Çeşitli kabilelerden oluşan İskitlerin üç büyük grubu I. Darius’un Behistun Kitabesi’nde “Saka Haumavarga” (Haoma Hazırlayan Sakalar); “Saka Paradraya” (Denizin Ötesindeki Sakalar) ve “Saka Tigrakhauda” (Sivri Başlıklı Sakalar) olarak geçmektedir (Frye, 2009, s. 86; Bahar, 2011, ss. 464-465; Head, 1992, s. 48). Yapılan araştırmalar Saka Tigrakhauda ismiyle bilinen Saka grubunun Massagetler olduğunu ortaya koymaktadır (Karatay, 2012, s. 249; Durmuş, 1996, s. 87-88).

İskitler, konargöçer bir hayatı benimsemiş oldukları için onların yaşam sürdükleri coğrafyanın kesin sınırlarını belirlemekte çeşitli zorluklarla karşılaşılmaktadır. Ancak Persler zamanında Jaxartes’ten (Seyhun Nehri/Sir Derya) Çin’e kadar uzanan sahada hüküm sürdükleri bilinmektedir (Gorshenina ve Rapin, 2008, s. 75). Herodotos’a göre Massagetler, Araxes’in (Aras Nehri); (Herodotos, I. 201, 205) Arrianos’a göre ise Soğdiana’nın doğusunda yaşamaktadırlar (Arrianos, IV. 16-17). Strabon’a (MÖ 64-MS 21) göre Seyhun Nehri, Persler ile İskitler arasındaki sınırı meydana getirmektedir (Strabo, XI. 11. 4).
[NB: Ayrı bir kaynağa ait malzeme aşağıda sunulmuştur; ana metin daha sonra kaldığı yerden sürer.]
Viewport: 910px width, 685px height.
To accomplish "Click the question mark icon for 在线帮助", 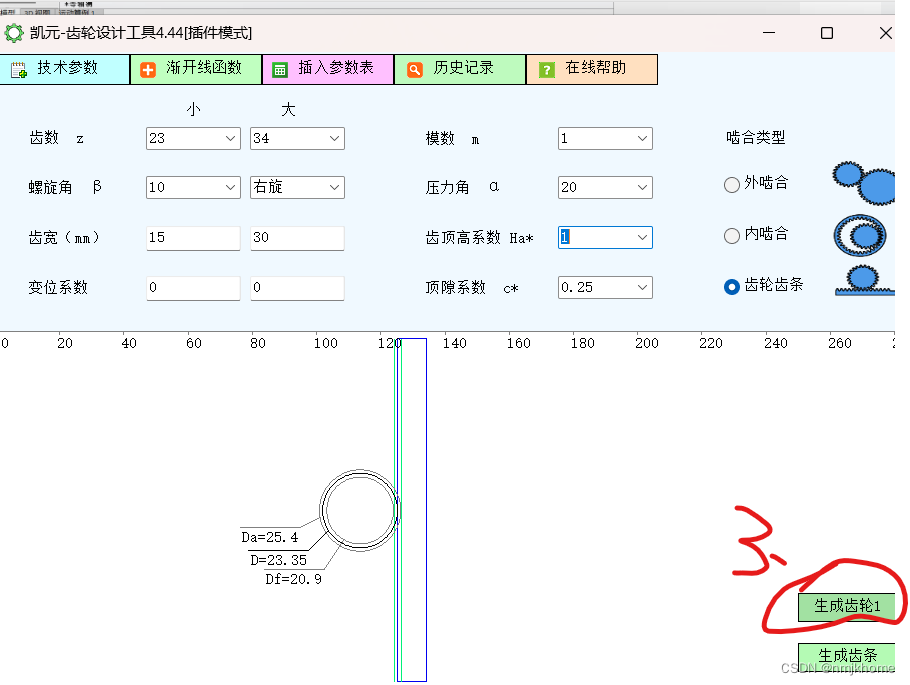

Büyük Kyros döneminde Massagetlerin başında Tomris isminde bir kraliçe bulunmaktaydı. Kocası öldüğü için Massagetlerin başına o geçmişti (Karatay, 2012, s. 250; Kimball, 2013, s. 103; Durmuş, 1996, s. 88). Tarihi bir şahsiyet olarak ilk defa Büyük Kyros ile yaptığı mücadeleyle tanıdığımız bu kraliçenin ismi konusunda farklı görüşler vardır. Tomris ismi sonundaki “is” ekinin Eski Yunancadan kaynaklandığını belirten bilim insanları bu ismin “demir” veya “damar” anlamına gelebileceğini ifade etmişlerdir (Durmuş, 2013, s. 45; Laypanov ve Miziyev, 2010, s. 113). Massagetlerin çeşitli araç gereçler yapmalarında demirin önemli bir yeri olduğu dikkate alındığında ve dayanıklı bir maden olan demirin gücü simgeleme olasılığı düşünüldüğünde Tomris isminin demir anlamına gelmesi güçlü bir ihtimaldir.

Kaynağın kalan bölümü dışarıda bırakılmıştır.